Question

What is the smallest number by which $675$ must be multiplied so that the product is a perfect cube?

Answer 1

Hint:
Start with using the method of prime factorization to express the number in form of the product of its prime factors. As we know the prime factors should have a power of multiple of $3$ for the number to be a perfect cube. Use this information to check the missing factor. Check your answer by multiplying and dividing the factors with the missing factor.

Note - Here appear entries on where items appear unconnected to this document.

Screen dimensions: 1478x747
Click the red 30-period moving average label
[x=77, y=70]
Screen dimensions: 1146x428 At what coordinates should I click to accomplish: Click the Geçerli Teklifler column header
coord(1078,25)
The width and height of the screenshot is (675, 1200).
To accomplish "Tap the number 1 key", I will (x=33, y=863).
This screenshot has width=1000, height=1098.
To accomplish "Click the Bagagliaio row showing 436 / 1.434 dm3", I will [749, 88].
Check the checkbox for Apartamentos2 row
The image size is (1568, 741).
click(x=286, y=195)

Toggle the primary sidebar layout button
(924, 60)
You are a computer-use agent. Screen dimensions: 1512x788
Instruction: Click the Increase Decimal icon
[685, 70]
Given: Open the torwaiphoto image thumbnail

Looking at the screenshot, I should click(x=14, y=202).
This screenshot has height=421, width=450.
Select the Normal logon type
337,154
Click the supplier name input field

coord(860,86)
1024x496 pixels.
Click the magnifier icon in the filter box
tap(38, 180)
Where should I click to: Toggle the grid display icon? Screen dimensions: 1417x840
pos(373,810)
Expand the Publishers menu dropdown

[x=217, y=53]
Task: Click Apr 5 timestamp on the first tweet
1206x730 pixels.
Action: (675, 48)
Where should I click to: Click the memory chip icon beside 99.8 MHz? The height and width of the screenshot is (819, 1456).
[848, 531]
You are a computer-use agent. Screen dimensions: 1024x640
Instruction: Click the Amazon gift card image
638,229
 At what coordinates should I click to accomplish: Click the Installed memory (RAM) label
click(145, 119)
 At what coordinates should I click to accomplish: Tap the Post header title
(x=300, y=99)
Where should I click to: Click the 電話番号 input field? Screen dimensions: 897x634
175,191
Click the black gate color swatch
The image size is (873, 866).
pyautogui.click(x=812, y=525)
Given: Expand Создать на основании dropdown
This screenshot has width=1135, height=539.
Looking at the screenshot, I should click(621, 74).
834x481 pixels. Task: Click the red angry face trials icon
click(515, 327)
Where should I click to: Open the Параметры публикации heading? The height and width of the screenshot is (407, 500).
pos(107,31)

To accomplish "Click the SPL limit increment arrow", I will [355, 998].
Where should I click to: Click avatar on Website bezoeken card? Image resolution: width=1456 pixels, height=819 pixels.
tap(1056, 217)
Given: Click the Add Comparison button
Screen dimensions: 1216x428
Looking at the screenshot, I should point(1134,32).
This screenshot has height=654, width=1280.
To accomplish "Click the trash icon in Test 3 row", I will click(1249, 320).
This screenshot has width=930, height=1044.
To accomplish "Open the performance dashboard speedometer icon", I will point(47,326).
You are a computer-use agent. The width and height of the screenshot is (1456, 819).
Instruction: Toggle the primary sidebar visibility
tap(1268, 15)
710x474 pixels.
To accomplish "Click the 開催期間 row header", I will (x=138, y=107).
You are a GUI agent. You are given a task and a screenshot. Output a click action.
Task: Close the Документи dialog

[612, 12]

Complete Step by Step Solution:
Here in this problem, we are given a number $675$ and we need to find the smallest number that should be multiplied to get a perfect cube.
Before starting with the solution, we must understand a few concepts about a perfect cube. A perfect cube is a number that is the cube of an integer. So, the cube of every integer is called a perfect cube number. For example, ${1^3} = 1,{2^3} = 8,{3^3} = 27{\text{ and }}{4^3} = 64$ , here $1,8,27{\text{ and 64}}$ are perfect cube numbers.
For solving this problem, we can use the method of prime factorization. In this method, we use the prime factors of a number to express it in the form of the product of its prime factors along with the exponents over factors. For example, the number $56$ can be expressed as $56 = 2 \times 2 \times 2 \times 7 = {2^3} \times 7$.
For the given number $675$ we can find the prime factors step by step dividing the number by the smallest prime number possible as:

Steps	Prime Factor
Step $1$ : Dividing by $3$	$3$	\[675 \div 3 = 225\]
Step $2$ : Dividing by $3$	$3$	$225 \div 3 = 75$
Step $3$ : Dividing by $3$	$3$	$75 \div 3 = 25$
Step $4$ : Dividing by $5$	$5$	$25 \div 5 = 5$
Step $5$ : Dividing by $5$	$5$	$5 \div 5 = 1$

Therefore, the number $675$ can be written as:
$ \Rightarrow 675 = 3 \times 3 \times 3 \times 5 \times 5 = {3^3} \times {5^2}$
Now let’s multiply and divide the number with $5$as:
$ \Rightarrow 675 = {3^3} \times {5^2} = {3^3} \times {5^2} \times 5 \times \dfrac{1}{5} = {\left( {3 \times 5} \right)^3} \times \dfrac{1}{5} = {15^3} \times \dfrac{1}{5}$
Thus, we can express the given number $675$ as $675 = {15^3} \times \dfrac{1}{5}$ . So, this can easily conclude that by the multiplication of number $5$ to it, the number will become a perfect cube of $15$
$ \Rightarrow 675 \times 5 = {15^3} \times \dfrac{1}{5} \times 5 = {15^3}$

Hence, the smallest number that can be multiplied to $675$ to make it a perfect cube is $5$.

Note:
In this question, the use of the method of prime factorization was the most crucial part. An alternative approach to the question can be to find the missing number from the three repeated prime factors of the number $675$ . That is, in number $675 = \left( {3 \times 3 \times 3} \right) \times \left( {5 \times 5} \right)$ , we know that the prime factors should be in multiples of three to make this number a perfect cube.